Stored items
--*--

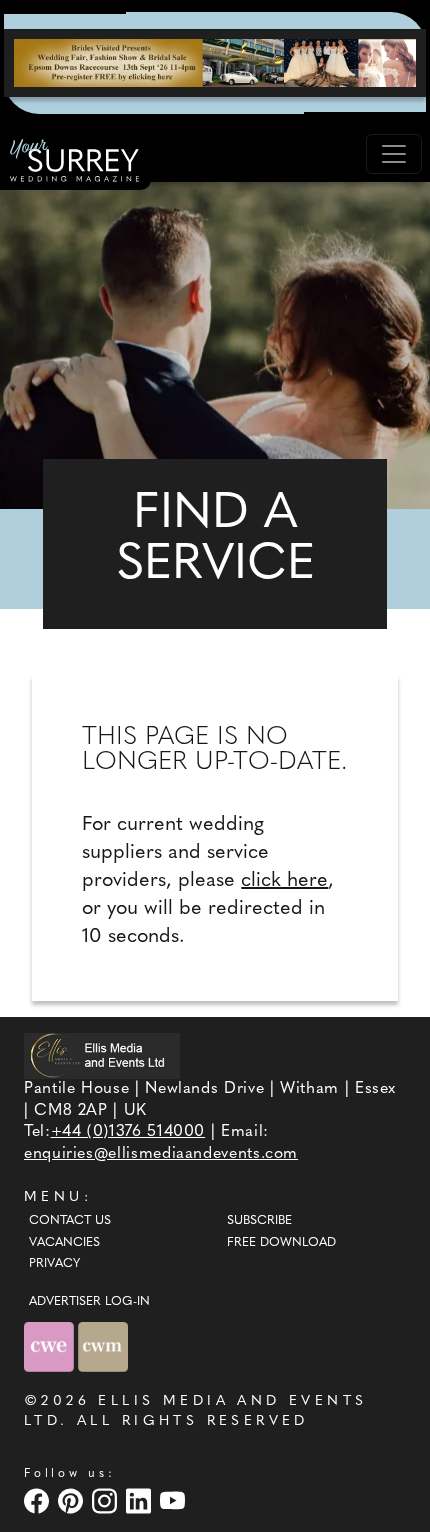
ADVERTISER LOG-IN (89, 1302)
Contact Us (70, 1221)
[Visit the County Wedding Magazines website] (103, 1346)
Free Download (281, 1243)
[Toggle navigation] (394, 154)
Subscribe (259, 1221)
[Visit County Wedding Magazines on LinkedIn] (141, 1500)
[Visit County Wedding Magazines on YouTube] (175, 1500)
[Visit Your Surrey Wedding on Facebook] (39, 1500)
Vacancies (64, 1243)
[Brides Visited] (215, 63)
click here (284, 881)
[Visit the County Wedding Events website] (51, 1346)
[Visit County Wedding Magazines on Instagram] (107, 1500)
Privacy (54, 1264)
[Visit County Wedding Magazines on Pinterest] (73, 1500)
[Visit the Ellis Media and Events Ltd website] (102, 1055)
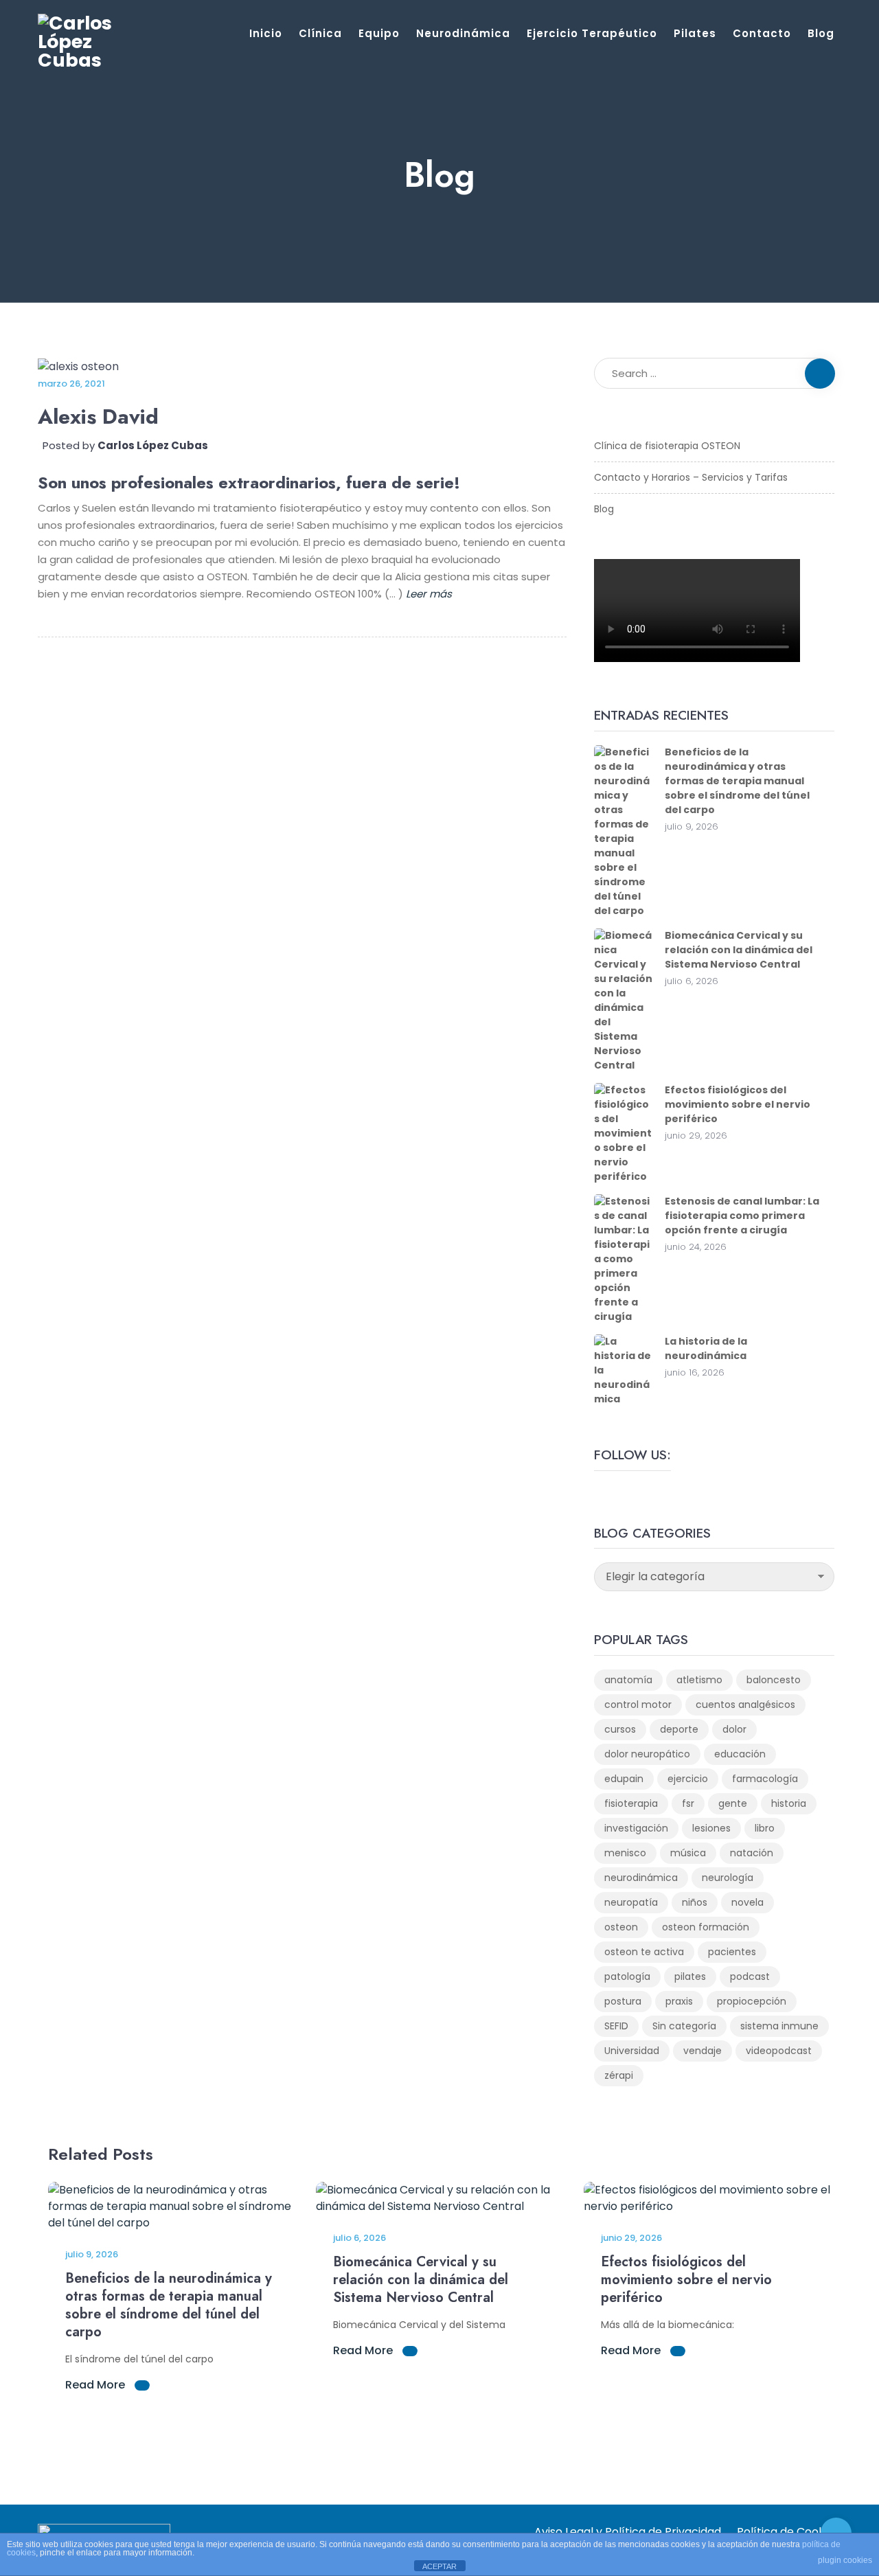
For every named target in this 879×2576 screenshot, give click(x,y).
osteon (621, 1927)
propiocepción (751, 2001)
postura (622, 2001)
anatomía (628, 1680)
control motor (638, 1704)
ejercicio (687, 1779)
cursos (620, 1729)
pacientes (732, 1952)
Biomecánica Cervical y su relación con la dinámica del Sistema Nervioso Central (738, 949)
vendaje (702, 2051)
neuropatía (631, 1902)
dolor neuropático (647, 1754)
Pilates (695, 33)
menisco (625, 1853)
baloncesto (773, 1680)
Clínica (320, 33)
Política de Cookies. (789, 2532)
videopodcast (779, 2051)
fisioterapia (631, 1803)
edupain (623, 1779)
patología (627, 1976)
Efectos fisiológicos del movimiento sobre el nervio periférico (737, 1104)
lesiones (711, 1828)
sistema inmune (779, 2026)
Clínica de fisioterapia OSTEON (667, 446)
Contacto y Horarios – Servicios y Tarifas (691, 477)
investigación (636, 1828)
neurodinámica (641, 1877)
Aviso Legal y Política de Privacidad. (628, 2532)
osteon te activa (644, 1952)
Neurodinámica (463, 33)
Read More (96, 2385)
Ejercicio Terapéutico (592, 33)
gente (732, 1803)
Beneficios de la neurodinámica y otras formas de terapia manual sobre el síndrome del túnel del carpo (737, 781)
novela (747, 1902)
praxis (679, 2001)
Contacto (762, 33)
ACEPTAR (439, 2566)
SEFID (616, 2026)
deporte (679, 1729)
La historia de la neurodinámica (706, 1348)
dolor (734, 1729)
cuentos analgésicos (745, 1704)
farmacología (765, 1779)
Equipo (379, 33)
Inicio (265, 33)
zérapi (618, 2075)
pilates (690, 1976)
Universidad (631, 2051)
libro (765, 1828)
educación (740, 1754)
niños (694, 1902)
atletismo (699, 1680)
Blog (821, 33)
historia (788, 1803)
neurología (727, 1877)
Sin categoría (684, 2026)
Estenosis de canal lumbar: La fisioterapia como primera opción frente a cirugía (742, 1215)
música (688, 1853)
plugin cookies (845, 2560)
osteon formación (705, 1927)
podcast (750, 1976)
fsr (688, 1803)
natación (751, 1853)
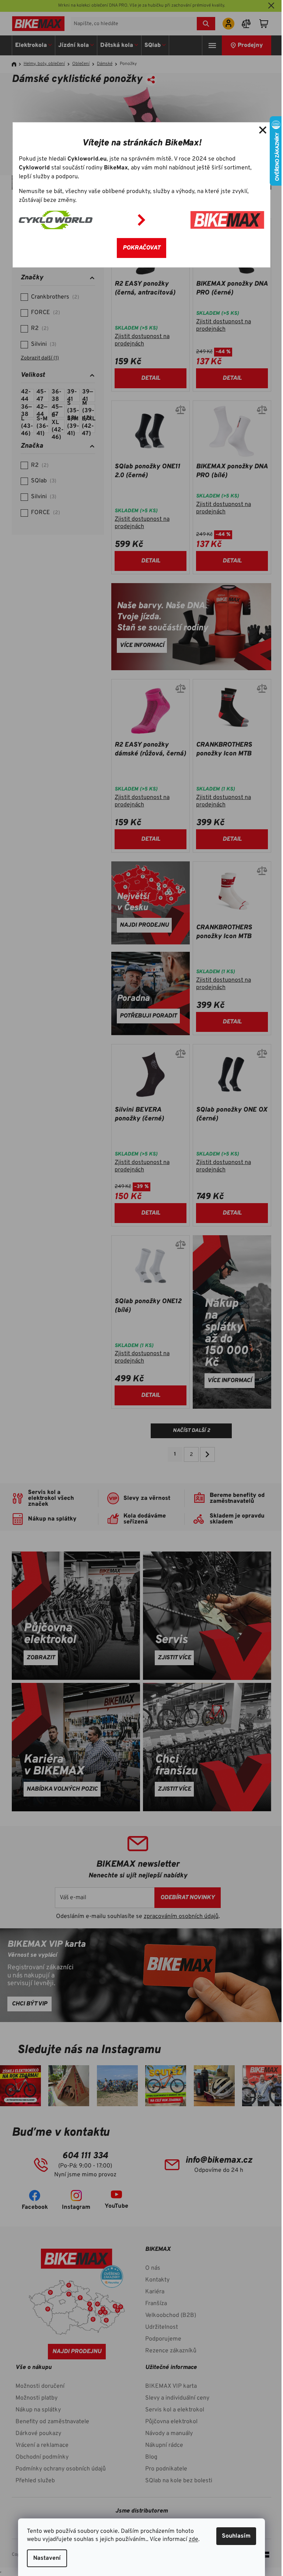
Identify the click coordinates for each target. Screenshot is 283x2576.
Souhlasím (236, 2536)
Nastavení (47, 2558)
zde (193, 2539)
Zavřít (262, 130)
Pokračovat (141, 248)
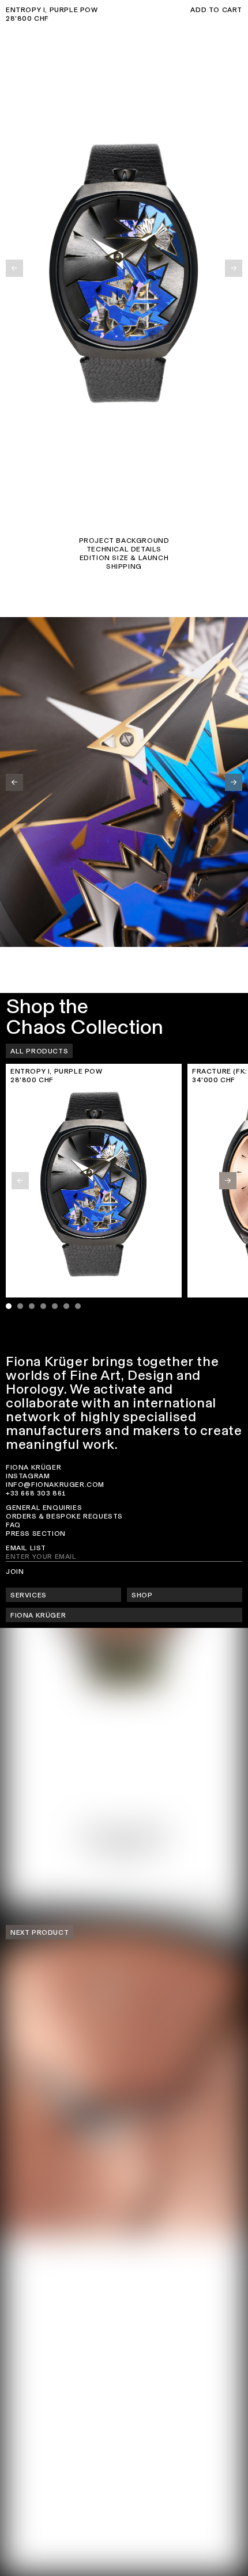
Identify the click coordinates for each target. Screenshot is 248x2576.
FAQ (13, 1524)
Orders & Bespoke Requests (64, 1516)
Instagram (28, 1475)
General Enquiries (44, 1507)
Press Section (36, 1533)
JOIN (15, 1571)
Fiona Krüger (33, 1467)
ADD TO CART (216, 9)
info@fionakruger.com (55, 1484)
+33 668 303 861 (36, 1493)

--*--

Each entry is to be returned precisely as it appears, but the pictures are to be dropped.

ADVERTISER LOG-IN (89, 1302)
Contact Us (70, 1221)
[Visit the County Wedding Magazines website] (103, 1346)
Free Download (281, 1243)
[Toggle navigation] (394, 154)
Subscribe (259, 1221)
[Visit County Wedding Magazines on LinkedIn] (141, 1500)
[Visit County Wedding Magazines on YouTube] (175, 1500)
[Visit Your Surrey Wedding on Facebook] (39, 1500)
Vacancies (64, 1243)
[Brides Visited] (215, 63)
click here (284, 881)
[Visit the County Wedding Events website] (51, 1346)
[Visit County Wedding Magazines on Instagram] (107, 1500)
Privacy (54, 1264)
[Visit County Wedding Magazines on Pinterest] (73, 1500)
[Visit the Ellis Media and Events Ltd website] (102, 1055)
For every named target in this 879×2576 screenshot, give click(x,y).
osteon (621, 1927)
propiocepción (751, 2001)
postura (622, 2001)
anatomía (628, 1680)
control motor (638, 1704)
ejercicio (687, 1779)
cursos (620, 1729)
pacientes (732, 1952)
Biomecánica Cervical y su relación con la dinámica del Sistema Nervioso Central (738, 949)
vendaje (702, 2051)
neuropatía (631, 1902)
dolor neuropático (647, 1754)
Pilates (695, 33)
menisco (625, 1853)
baloncesto (773, 1680)
Clínica (320, 33)
Política de Cookies. (789, 2532)
videopodcast (779, 2051)
fisioterapia (631, 1803)
edupain (623, 1779)
patología (627, 1976)
Efectos fisiológicos del movimiento sobre el nervio periférico (737, 1104)
lesiones (711, 1828)
sistema inmune (779, 2026)
Clínica de fisioterapia OSTEON (667, 446)
Contacto y Horarios – Servicios y Tarifas (691, 477)
investigación (636, 1828)
neurodinámica (641, 1877)
Aviso Legal y Política de Privacidad. (628, 2532)
osteon te activa (644, 1952)
Neurodinámica (463, 33)
Read More (96, 2385)
Ejercicio Terapéutico (592, 33)
gente (732, 1803)
Beneficios de la neurodinámica y otras formas de terapia manual sobre el síndrome del túnel del carpo (737, 781)
novela (747, 1902)
praxis (679, 2001)
Contacto (762, 33)
ACEPTAR (439, 2566)
SEFID (616, 2026)
deporte (679, 1729)
La historia de la neurodinámica (706, 1348)
dolor (734, 1729)
cuentos analgésicos (745, 1704)
farmacología (765, 1779)
Equipo (379, 33)
Inicio (265, 33)
zérapi (618, 2075)
pilates (690, 1976)
Universidad (631, 2051)
libro (765, 1828)
educación (740, 1754)
niños (694, 1902)
atletismo (699, 1680)
Blog (821, 33)
historia (788, 1803)
neurología (727, 1877)
Sin categoría (684, 2026)
Estenosis de canal lumbar: La fisioterapia como primera opción frente a cirugía (742, 1215)
música (688, 1853)
plugin cookies (845, 2560)
osteon formación (705, 1927)
podcast (750, 1976)
fsr (688, 1803)
natación (751, 1853)
Identify the click coordinates for each target. Screenshot is 283x2576.
Souhlasím (236, 2536)
Nastavení (47, 2558)
zde (193, 2539)
Zavřít (262, 130)
Pokračovat (141, 248)
Identify the click coordinates for each target. Screenshot is 248x2576.
FAQ (13, 1524)
Orders & Bespoke Requests (64, 1516)
Instagram (28, 1475)
General Enquiries (44, 1507)
Press Section (36, 1533)
JOIN (15, 1571)
Fiona Krüger (33, 1467)
ADD TO CART (216, 9)
info@fionakruger.com (55, 1484)
+33 668 303 861 (36, 1493)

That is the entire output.